Wednesday, July 7, 2010


Other than festival days, few visit the hamlet of Jizo. The guidebooks don’t mention this place, which is nothing more than a few rice paddies and humble thatched roof houses. Behind the village is a steep hill overgrown with broom grass and bellflowers. Thousands of statues of jizo, or children of stone, stand alongside the ascending path. These armless stone children are common throughout Japan, but Jizo is full of them. Some are dressed in red bibs and knitted caps, others have pebbles piled on top of their heads or shoulders. They gaze sweetly at the solitary traveler who passes by them.
On top of the hill, nearly hidden by wild grasses and ivy, is a shrine dedicated to the white fox. Someone once said that at nightfall, just when the last rays of the sun yield to the inky darkness of the country night, the villagers change out of their shabby clothes and become their old selves again - twitchy wild foxes who dance on their hind legs and roam the fields looking for mischief.
Jizo has few visitors outside festival days. That’s because travelers have to make several train transfers and pay extra for this private line, that independent line, to get there. Stationmasters, not wanting to look up routes in their thick, incomprehensible train schedules, direct travelers to towns that sound similar, like Juusoo or Jigoo. Only on festival days do direct, uncomplicated schedules appear, as if cast by a fox’s spell.
Among geishas, however, the route to this village is passed along by word of mouth, from experienced geishas to their younger sisters. There’s no need to consult with unhelpful stationmasters. If they set out early, they can reach Jizo by nightfall.
As evening shadows sweep over the village, a young geisha named Kikue arrives at her guesthouse.

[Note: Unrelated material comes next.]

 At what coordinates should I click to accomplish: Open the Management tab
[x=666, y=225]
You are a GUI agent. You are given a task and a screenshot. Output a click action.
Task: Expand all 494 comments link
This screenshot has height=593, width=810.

Tomorrow she will journey home, and resume her duties as an entertainer. But tonight she will be treated as an honored guest. A hot bath is prepared, and she’s given an indigo-dyed cotton kimono in the old arrows pattern to change into. In her room, Kikue finds a husk pillow and wadded cotton bedding laid out on the floor. Flushed from the bath, she feels the tickle of worn-out tatami on the soles of her feet. She runs her fingers over the coarse autumn leaves used to patch holes in the paper sliding doors. The smell of burning wood wafts up from the kitchen below. When the moon rises, Kikue gazes into her small, oval mirror and catches a glimpse of her own village, where her parents and younger sisters share their meager meal of millet and radishes.
Later that evening, a white fox dressed in an ivory kimono steals into the room. The creature breathes over the geisha’s face and Kikue smiles, dreaming of her baby floating peacefully in her womb. Each time the baby turns inside her, it grows older, more like a child. After a while, the fox coughs three times and Kikue awakens to find a small child beside her.
The fox leads Kikue and the child up the steep hill. She will try hard to memorize the spot the child picks, under a large red pine whose serpentine limbs offer shelter from the elements. Kikue clears away the pine needles so her child can more easily dig its tiny feet into the damp earth. She pats the child’s head and promises to visit the village in the spring. She will bring a red bib and the sweetest bean pastry she can find.
And so this child joins countless other unborn, unnamed playmates alongside the hilly path. Watched over by white foxes, the jizos stand quietly. In the spring they will listen to the bush warbler’s magnificent trill, in the summer they will be soothed by the cicada’s cadence, in the fall they will look up wistfully at the ducks migrating south and in the winter they will wear cloaks of snow to stay warm. Each waits longingly for its mother, who will renew her love when she makes her pilgrimage up the steep hill.